Although based in London, GB News prides itself on its presenters being drawn from across the UK and embedded in their respective communities to help it break out of the “London bubble”. It is building a team of 140 people in total, of which 120 are editorial.
“It’s not just about accents it’s about people that think differently as well,” McAndrew says. “The onus is very much on them to pitch us what people in their regions or nations are talking about and… to remind us if we’re banging on about stuff that actually no-one cares about in their area.”
On competing with BBC and Sky: ‘I don’t have a helicopter sitting by waiting to take off…’
GB News won’t shy away from covering breaking news, but McAndrew says the bar to cover a breaking story will be high: “That’s not to say it’s low for others, it’s to say that others exist to break news whereas we don’t.”
He adds: “I don’t have a helicopter sitting by waiting to take off, nor do I have an international network of correspondents waiting to go.
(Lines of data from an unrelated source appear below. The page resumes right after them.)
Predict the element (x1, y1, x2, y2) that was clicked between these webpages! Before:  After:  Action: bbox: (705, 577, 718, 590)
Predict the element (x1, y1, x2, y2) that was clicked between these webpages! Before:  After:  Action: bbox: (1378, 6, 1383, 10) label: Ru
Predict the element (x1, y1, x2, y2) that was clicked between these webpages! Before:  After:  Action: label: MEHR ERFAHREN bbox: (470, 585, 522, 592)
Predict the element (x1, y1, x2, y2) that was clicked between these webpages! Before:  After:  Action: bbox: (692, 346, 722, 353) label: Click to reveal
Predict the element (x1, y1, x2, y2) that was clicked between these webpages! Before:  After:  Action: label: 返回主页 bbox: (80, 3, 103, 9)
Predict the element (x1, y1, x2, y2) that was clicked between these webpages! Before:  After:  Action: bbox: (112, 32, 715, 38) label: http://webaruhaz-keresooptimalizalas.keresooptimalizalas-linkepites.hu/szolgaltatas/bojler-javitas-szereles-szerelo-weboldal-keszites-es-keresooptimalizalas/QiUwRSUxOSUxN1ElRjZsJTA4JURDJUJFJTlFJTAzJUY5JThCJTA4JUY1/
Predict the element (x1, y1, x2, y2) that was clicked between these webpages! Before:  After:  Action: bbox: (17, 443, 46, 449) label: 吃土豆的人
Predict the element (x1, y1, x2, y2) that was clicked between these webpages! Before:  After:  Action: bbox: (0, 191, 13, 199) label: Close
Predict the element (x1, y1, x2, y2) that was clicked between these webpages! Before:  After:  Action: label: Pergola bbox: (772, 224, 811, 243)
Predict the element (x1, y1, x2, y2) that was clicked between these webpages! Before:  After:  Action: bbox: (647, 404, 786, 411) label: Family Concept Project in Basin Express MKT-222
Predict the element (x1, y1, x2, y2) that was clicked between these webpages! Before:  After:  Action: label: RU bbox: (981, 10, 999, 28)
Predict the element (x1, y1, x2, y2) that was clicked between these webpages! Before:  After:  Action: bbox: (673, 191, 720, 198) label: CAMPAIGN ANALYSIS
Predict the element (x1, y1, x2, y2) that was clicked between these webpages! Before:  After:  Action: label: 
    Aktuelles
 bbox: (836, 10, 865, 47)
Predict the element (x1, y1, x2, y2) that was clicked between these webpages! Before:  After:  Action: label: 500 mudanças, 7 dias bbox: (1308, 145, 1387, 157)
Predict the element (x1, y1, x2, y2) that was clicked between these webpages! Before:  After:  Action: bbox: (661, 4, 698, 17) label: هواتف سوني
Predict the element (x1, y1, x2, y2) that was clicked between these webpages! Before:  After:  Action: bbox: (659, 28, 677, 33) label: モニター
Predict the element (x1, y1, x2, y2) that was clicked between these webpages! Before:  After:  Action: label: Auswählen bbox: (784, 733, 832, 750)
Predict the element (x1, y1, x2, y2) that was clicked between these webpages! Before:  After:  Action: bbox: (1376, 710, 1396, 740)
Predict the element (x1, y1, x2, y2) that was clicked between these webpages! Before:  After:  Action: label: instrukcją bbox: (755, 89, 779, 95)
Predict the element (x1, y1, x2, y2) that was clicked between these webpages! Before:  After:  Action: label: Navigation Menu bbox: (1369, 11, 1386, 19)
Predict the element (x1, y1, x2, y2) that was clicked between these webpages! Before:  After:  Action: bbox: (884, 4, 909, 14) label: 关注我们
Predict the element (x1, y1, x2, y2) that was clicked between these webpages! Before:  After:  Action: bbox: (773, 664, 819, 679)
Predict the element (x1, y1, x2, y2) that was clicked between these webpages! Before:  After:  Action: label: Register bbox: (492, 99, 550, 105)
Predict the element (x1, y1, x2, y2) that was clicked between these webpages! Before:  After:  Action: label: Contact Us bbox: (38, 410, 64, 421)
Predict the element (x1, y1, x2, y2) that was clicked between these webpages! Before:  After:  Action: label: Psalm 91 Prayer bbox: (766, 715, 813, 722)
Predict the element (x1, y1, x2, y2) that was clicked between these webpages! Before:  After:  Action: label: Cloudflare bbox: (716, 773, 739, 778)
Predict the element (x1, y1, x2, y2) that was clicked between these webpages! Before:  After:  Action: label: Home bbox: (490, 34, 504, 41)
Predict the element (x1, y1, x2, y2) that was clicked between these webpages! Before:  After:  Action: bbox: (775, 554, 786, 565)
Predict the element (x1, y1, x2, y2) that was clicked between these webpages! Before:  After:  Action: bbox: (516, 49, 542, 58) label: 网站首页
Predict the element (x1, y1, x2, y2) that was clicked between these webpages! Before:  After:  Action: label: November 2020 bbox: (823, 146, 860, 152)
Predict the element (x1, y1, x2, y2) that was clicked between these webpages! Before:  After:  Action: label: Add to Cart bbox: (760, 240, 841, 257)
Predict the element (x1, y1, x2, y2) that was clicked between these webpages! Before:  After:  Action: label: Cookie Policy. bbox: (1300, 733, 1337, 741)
It’s not what we’re about. So we’ll do it, but the channels we’re talking about [BBC, Sky] do breaking news brilliantly and we’re not in any position, nor do we have any desire, to attempt to compete with that.”
[Read more: BBC will beat GB News and Murdoch TV by ‘doubling down’ on trust, says director-general Tim Davie]
I suggest that some people might see GB News as a sort of protest channel, akin to a protest party, that taps into some discontent in the population but by its very nature has a limited shelf life.
“I think if anyone describes a channel like ours as a protest channel then that kind of points to the disconnect I alluded to earlier,” McAndrew says. “We might just be the channel for people who don’t feel they get what they want currently.”
He adds: “We just got the sense that people were ripe for news done a little differently and done in more of a talk show format really. It sounded like a real adventure and it is and it has been. We built a team, in what seems like no time at all, from scratch.”
So is GB News here to stay for the long-term?
“Absolutely right, [there’s a] huge amount of effort going into that. I don’t see ourselves as anti the other [broadcasters], we’re doing our thing in our own rather small way – it just seems to have garnered quite a lot of attention.”